Сейчас мы питаемся тем, что заготовили летом и осенью. Возникает странное ощущение, когда проедаешь запасы, на которые положил столько труда. Хотя, конечно же, мы для того их и делали, чтобы съесть. Каждый день в кладовой убывает по банке, а то и по две. Раз в неделю мы забиваем курицу. В декабре Джек зарезал свиней, мы заготовили ветчину и бекон, но не знаю, насколько их хватит. Картофеля и моркови в подвале становится все меньше и меньше. Гора сена в амбаре уже превратилась в холм. Кукурузы в зернохранилище пока много, но она, вместе с овсом, идет на корм лошадям. Когда я задумываюсь о том, как истощаются наши запасы, о непроходимых снегах, о холодах, выстудивших землю, мне становится страшно, что у нас не останется пищи и мы будем голодать. Конечно, Хеймейкеры пережили уже не одну долгую зиму, и у них больше уверенности в завтрашнем дне. Они привыкли полагаться только на себя и самостоятельно производить все, что нужно для жизни. Хотя я замечаю, как Джек и Джудит каждый день делают подсчеты и пытаются сообразить, как растянуть наши запасы подольше. Вчера Джудит взяла из кладовки несколько кусков ветчины, которые собиралась пожарить на ужин, а потом отнесла один кусок обратно. Вроде бы мелочь, но меня она насторожила. Впрочем, еды у нас много, и еще не случалось такого, чтобы кто-нибудь встал из-за стола голодным. Я уговариваю себя, что у меня нет причин для беспокойства. Хеймейкеры знают, как пережить зиму. Наверное, когда-нибудь я научусь не тревожиться понапрасну и стану такой же уверенной и беззаботной, как Доркас, которая уж никак не страдает отсутствием аппетита и ест за троих. Однако она мне призналась, что, когда они переселились в Огайо из Северной Каролины, она не сразу привыкла к здешним суровым зимам.

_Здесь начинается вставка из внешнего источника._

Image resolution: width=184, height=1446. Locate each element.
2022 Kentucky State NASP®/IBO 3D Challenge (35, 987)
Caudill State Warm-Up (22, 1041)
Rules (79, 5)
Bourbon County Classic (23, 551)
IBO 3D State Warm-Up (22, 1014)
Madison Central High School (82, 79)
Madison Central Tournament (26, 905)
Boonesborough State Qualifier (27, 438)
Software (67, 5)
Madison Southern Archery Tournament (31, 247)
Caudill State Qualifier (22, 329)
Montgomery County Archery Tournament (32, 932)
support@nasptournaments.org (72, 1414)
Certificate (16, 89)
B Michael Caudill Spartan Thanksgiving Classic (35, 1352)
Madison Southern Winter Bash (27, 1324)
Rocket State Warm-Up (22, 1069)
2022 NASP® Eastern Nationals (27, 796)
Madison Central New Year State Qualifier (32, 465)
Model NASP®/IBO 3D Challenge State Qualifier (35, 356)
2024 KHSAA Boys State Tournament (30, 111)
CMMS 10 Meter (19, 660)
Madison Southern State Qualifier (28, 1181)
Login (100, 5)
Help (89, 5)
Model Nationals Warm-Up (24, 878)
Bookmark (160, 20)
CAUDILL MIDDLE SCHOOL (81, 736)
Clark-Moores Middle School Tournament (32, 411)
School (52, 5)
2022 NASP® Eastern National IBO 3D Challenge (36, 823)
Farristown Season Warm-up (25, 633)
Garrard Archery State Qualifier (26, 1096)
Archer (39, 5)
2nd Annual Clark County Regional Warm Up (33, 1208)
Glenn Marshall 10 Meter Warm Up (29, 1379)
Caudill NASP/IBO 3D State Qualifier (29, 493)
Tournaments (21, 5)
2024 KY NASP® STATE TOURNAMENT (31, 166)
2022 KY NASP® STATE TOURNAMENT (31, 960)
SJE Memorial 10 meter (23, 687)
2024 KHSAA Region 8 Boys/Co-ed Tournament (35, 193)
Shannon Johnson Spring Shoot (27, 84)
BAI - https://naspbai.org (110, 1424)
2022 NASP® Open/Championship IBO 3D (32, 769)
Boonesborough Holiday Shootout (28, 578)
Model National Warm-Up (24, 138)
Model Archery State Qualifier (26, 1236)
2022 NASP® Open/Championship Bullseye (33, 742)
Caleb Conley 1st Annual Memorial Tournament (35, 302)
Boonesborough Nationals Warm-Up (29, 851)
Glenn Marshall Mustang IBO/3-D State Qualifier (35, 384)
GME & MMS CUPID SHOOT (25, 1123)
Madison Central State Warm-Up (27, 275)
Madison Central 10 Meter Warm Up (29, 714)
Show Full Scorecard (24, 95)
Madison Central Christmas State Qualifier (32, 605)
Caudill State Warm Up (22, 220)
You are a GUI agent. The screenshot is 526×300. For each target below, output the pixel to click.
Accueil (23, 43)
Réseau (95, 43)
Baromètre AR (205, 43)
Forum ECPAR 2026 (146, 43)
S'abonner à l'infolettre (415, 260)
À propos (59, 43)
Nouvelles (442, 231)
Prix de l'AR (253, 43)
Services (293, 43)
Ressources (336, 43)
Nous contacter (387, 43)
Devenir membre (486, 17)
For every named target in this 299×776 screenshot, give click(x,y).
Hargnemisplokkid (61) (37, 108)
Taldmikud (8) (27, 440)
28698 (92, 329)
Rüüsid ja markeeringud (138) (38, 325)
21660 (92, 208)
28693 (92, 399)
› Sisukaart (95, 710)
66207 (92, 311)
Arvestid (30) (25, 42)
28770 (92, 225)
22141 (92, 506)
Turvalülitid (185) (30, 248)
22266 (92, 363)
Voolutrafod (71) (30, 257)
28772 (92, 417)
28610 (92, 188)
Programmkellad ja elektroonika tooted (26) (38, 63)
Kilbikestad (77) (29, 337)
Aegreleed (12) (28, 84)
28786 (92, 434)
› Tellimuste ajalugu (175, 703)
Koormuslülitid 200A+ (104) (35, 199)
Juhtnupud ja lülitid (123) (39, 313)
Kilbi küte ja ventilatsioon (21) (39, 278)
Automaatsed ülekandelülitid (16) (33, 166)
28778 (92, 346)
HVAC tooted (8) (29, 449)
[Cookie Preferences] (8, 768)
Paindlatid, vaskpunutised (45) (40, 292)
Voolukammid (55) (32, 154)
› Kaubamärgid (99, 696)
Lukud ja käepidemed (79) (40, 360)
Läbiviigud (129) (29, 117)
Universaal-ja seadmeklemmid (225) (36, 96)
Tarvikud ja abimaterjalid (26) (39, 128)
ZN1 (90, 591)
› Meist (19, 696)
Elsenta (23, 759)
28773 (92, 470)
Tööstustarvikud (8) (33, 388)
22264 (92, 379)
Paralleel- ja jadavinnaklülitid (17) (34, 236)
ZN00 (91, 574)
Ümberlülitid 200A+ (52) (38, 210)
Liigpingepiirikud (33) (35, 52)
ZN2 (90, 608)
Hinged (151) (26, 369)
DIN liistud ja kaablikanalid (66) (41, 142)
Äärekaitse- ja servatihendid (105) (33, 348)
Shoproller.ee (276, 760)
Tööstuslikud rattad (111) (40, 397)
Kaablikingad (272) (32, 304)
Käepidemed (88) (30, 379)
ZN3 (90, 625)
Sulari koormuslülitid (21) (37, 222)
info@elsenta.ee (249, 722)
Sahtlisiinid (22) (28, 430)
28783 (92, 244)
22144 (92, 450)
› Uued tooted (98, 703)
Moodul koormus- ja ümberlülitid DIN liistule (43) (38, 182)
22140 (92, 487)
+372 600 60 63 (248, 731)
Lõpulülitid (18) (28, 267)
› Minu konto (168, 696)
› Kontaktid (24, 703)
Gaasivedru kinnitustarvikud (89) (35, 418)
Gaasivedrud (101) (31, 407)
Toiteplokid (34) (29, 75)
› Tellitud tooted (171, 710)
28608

Я скучаю по свежей пище — все фрукты и овощи либо засолены, либо засушены, кроме картофеля, моркови и яблок. Но тут есть одна удивительная еда, о какой я раньше не знала. Однажды вечером Джек сунул в огонь лопату с горкой сухих кукурузных зерен. Поджарившись, зерна набухли и раскрылись, словно белые цветы. Я в жизни не ела ничего вкуснее этой «воздушной кукурузы». Джек очень обрадовался, что она мне понравилась, и готовил ее для меня три дня, пока Джудит не отругала его.
Я уже писала тебе, что помогаю доить коров. Каждый день, утром и вечером. Мне стало гораздо легче, когда коровы приняли меня, а я — их. Я всегда думала, что коровы одинаковые — тупые животные, целыми днями жующие траву, — но теперь знаю, что у каждой есть свой характер, как у людей. Просто им нужно было привыкнуть к новым рукам, которые к ним прикасаются. Как собаки и лошади, коровы чувствуют человеческую неуверенность и сразу же этим пользуются — начинают шалить и показывать характер. Я научилась проявлять с ними твердость, и они стали тихими и послушными. Ты бы очень удивилась, увидев мои руки. У меня наросли мышцы, руки стали заметно толще, а плечи — уже не такими покатыми, как прежде. Конечно, все это тщеславие и суета, и мне не следует переживать о таких вещах, но странно смотреть на свое тело. Оно кажется мне чужим. Впрочем, Джек ничего не имеет против. Крепкие руки доярок ему привычны.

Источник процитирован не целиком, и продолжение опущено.